● What you should do
Copy word for word the part of the Tapp bankruptcy judgment that begins at the words "(a)they will not" and stops after "the official proceedings.".
━━ Passage shown
Tapp v Official Trustee in Bankruptcy

Case

[2009] FMCA 1264

2 December 2009

FEDERAL MAGISTRATES COURT OF AUSTRALIA

TAPP & ANOR v OFFICIAL TRUSTEE IN BANKRUPTCY [2009] FMCA 1264
BANKRUPTCY – Application for leave to commence and take fresh steps in Supreme Court proceedings against bankrupt former solicitor – where proposed claim in contract and in tort.
Bankruptcy Act 1966 (Cth), ss.58, 82, 117
Law Reform (Miscellaneous Provisions) Act 1946 (NSW), s.6
Allanson v Midland Credit Ltd and Another (1977) 30 FLR 108; [1977] FCA 14
Fraser v Commissioner of Taxation and Another (1996) 69 FCR 99
JN Taylor Holdings Limited (in liquidation) & Anor v Bond & Others (No. 11) [1992] SASC 3692
Lovell v Penkin (a bankrupt) and Another (2008) 101 ALD 335; [2008] FCA 637
Perpetual Trustees Victoria Ltd v Malouf [2008] NSWSC 834
Pucar & Ors v Grubb [2004] FMCA 42
Re Peter Lyle Sharp; Ex Parte: Tietyens Investments Pty Ltd (in liq) & Anor [1998] FCA 1367
The Owners - Strata Plan No.50530 v. Walter Construction Group Limited (In Liquidation) & Ors. [2007] NSWCA 124
Applicants: PETER TAPP, KEITH TAPP
Respondent: THE OFFICIAL TRUSTEE IN BANKRUPTCY (AS TRUSTEE OF THE ESTATE OF ROGER WINCHESTER GRAY)
File Number: SYG2303 of 2009
Judgment of: Barnes FM
Hearing date: 2 December 2009
Delivered at: Sydney
Delivered on: 2 December 2009

REPRESENTATION

Counsel for the Applicants: Mr N Furlan
Solicitors for the Applicants: Mason Lawyers
Respondent: No appearance

ORDERS

  1. Subject to Orders 2 and 3 the applicants have leave pursuant to s.58(3) of the Bankruptcy Act 1966 (Cth) to commence proceedings in the Supreme Court of New South Wales for damages against Roger Winchester Gray by filing a statement of claim substantially in terms of the draft statement of claim annexed to the affidavit of Conrad Curray sworn on 16 September 2009 and marked “C” and to take any steps in those proceedings.

  2. The grant of leave is conditional upon the applicants undertaking to the Court in writing within 14 days that:

    (a)they will not seek final relief in the proceedings without having given 7 days notice to the Office of the Official Trustee; and

    (b)they will not oppose any application by the Official Trustee to be joined or heard in the official proceedings.
━━━━
━━ Dataset section
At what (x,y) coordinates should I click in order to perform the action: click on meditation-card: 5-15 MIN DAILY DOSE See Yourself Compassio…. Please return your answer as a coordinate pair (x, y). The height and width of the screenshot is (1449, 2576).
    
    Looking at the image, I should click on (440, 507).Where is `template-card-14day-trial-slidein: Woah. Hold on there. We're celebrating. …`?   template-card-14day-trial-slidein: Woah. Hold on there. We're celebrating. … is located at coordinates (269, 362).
━━━━
● Reply
(a)they will not seek final relief in the proceedings without having given 7 days notice to the Office of the Official Trustee; and

    (b)they will not oppose any application by the Official Trustee to be joined or heard in the official proceedings.